- [What is needed]
Scan the listing below for "label", then report every line that has it.

- [Entries provided]
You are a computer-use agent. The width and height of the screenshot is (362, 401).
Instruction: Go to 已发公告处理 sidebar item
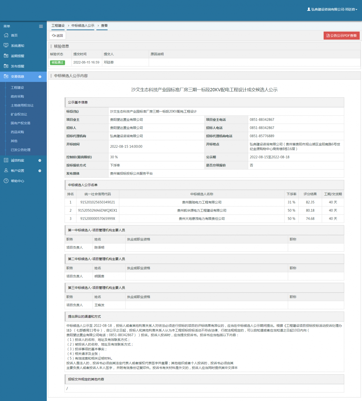point(21,150)
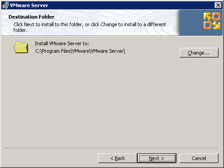Viewport: 224px width, 168px height.
Task: Click the logo's upper-left yellow arrow
Action: coord(208,16)
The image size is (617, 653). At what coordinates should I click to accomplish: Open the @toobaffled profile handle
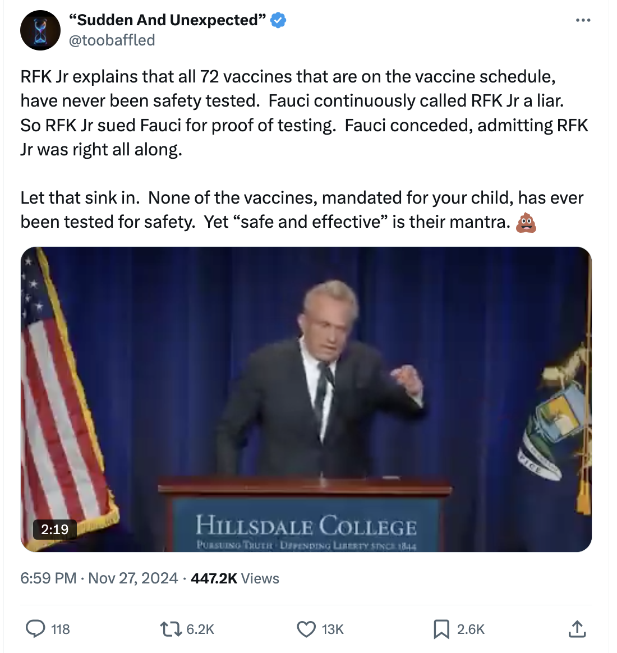coord(112,40)
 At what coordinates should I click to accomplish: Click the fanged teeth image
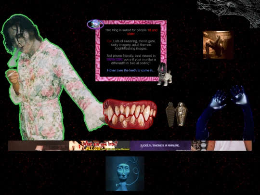pyautogui.click(x=130, y=114)
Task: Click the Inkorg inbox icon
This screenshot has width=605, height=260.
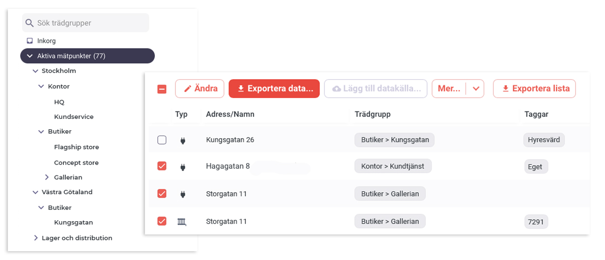Action: click(x=29, y=41)
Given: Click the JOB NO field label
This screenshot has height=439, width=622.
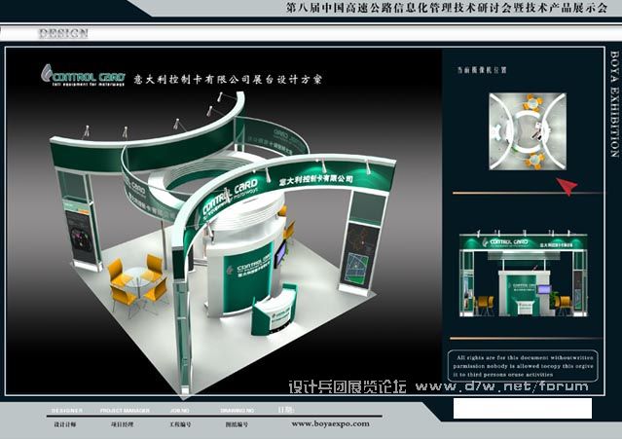Looking at the screenshot, I should pyautogui.click(x=181, y=411).
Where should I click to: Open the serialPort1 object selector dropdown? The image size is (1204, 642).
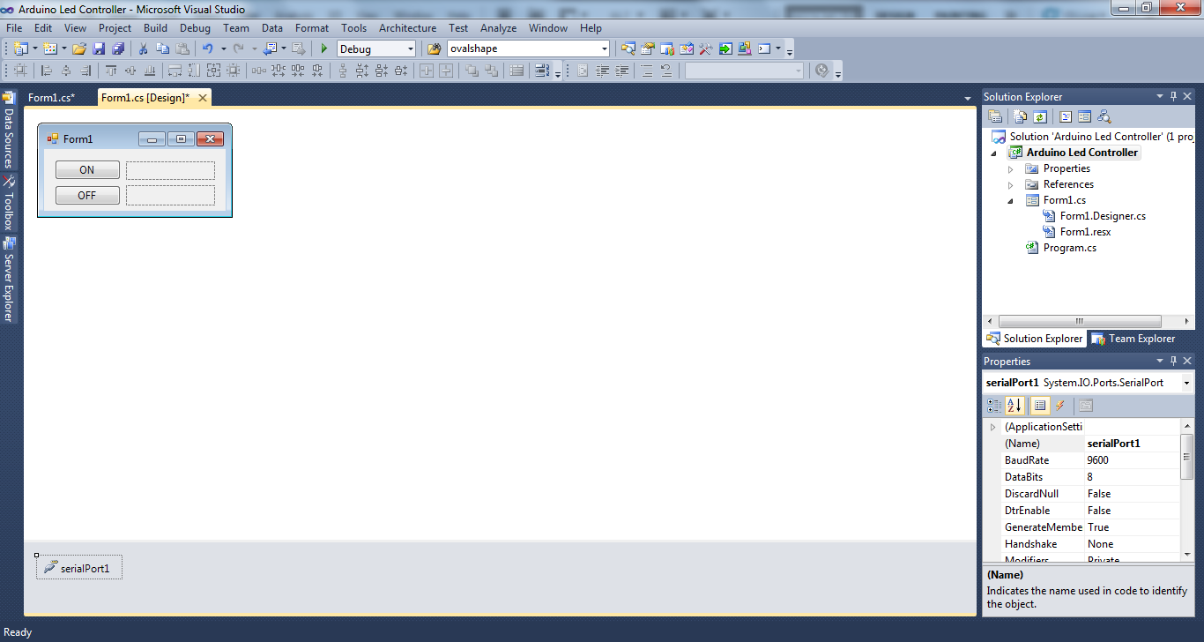click(1186, 383)
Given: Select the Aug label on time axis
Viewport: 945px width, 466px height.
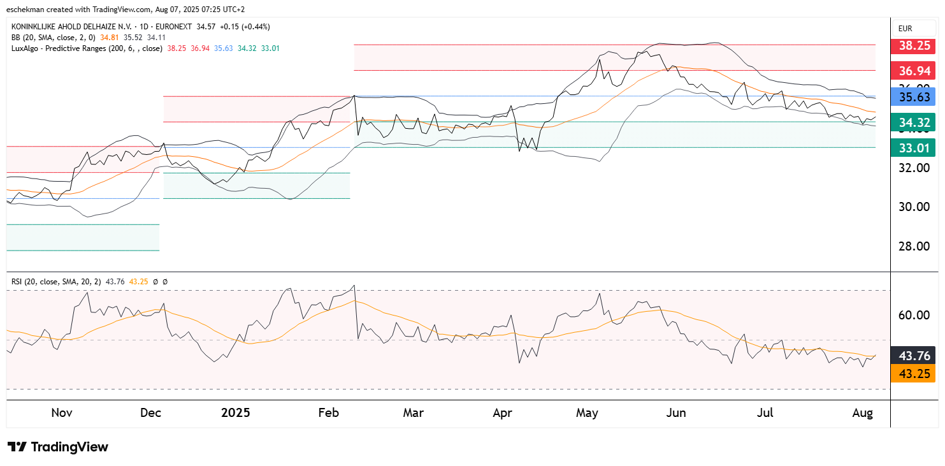Looking at the screenshot, I should (862, 413).
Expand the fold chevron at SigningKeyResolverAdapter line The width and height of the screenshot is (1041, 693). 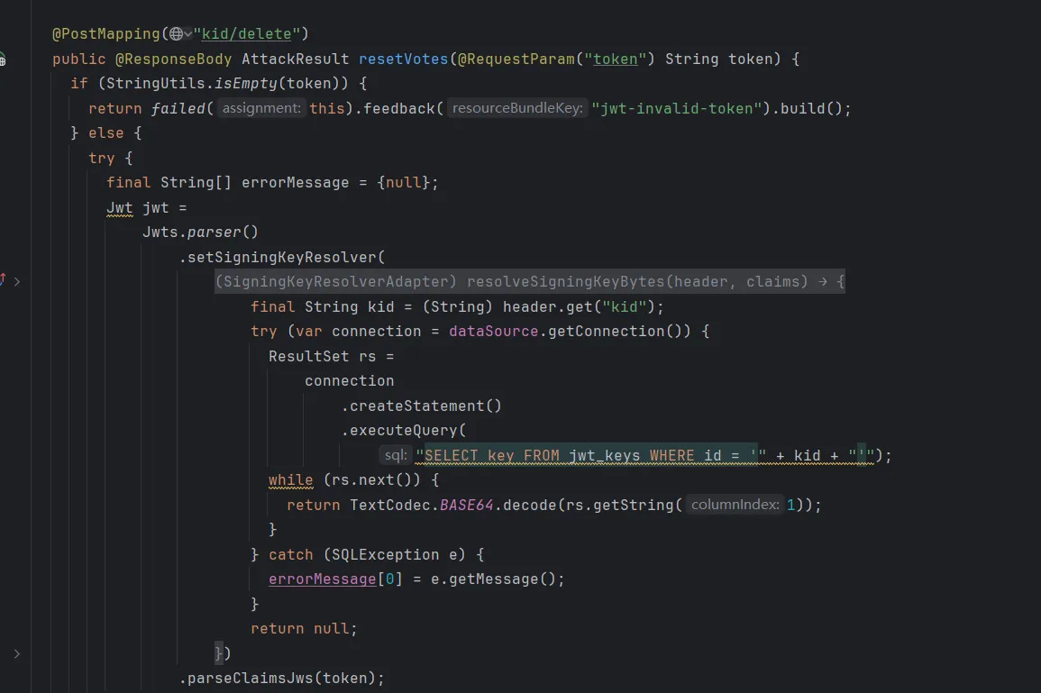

- [Result]
Given: Click the JOB NO field label
Given: Select the Aug label on time axis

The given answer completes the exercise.